_Записи_:
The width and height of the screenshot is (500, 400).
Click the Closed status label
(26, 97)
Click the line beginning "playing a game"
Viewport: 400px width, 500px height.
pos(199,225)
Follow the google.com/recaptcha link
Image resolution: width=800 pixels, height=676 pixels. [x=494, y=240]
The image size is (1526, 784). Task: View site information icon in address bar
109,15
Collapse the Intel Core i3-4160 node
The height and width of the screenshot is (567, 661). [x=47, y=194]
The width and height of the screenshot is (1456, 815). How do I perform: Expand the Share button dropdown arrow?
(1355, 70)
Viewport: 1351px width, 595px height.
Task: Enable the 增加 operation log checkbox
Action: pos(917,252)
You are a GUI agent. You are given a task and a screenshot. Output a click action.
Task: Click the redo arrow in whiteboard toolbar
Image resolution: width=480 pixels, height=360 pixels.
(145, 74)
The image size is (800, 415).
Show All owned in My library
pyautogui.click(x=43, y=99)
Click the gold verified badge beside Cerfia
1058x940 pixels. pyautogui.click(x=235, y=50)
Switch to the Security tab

_Что сделать_:
Перепечатайте все записи выше без единого изменения.

_Готовое решение_:
The width and height of the screenshot is (500, 400).
Click the Closed status label
(26, 97)
Click the line beginning "playing a game"
Viewport: 400px width, 500px height.
pos(199,225)
Follow the google.com/recaptcha link
Image resolution: width=800 pixels, height=676 pixels. [x=494, y=240]
The image size is (1526, 784). Task: View site information icon in address bar
109,15
Collapse the Intel Core i3-4160 node
The height and width of the screenshot is (567, 661). [x=47, y=194]
The width and height of the screenshot is (1456, 815). How do I perform: Expand the Share button dropdown arrow?
(1355, 70)
Viewport: 1351px width, 595px height.
Task: Enable the 增加 operation log checkbox
Action: pos(917,252)
You are a GUI agent. You are given a task and a screenshot. Output a click action.
Task: Click the redo arrow in whiteboard toolbar
Image resolution: width=480 pixels, height=360 pixels.
(145, 74)
The image size is (800, 415).
Show All owned in My library
pyautogui.click(x=43, y=99)
Click the gold verified badge beside Cerfia
1058x940 pixels. pyautogui.click(x=235, y=50)
Switch to the Security tab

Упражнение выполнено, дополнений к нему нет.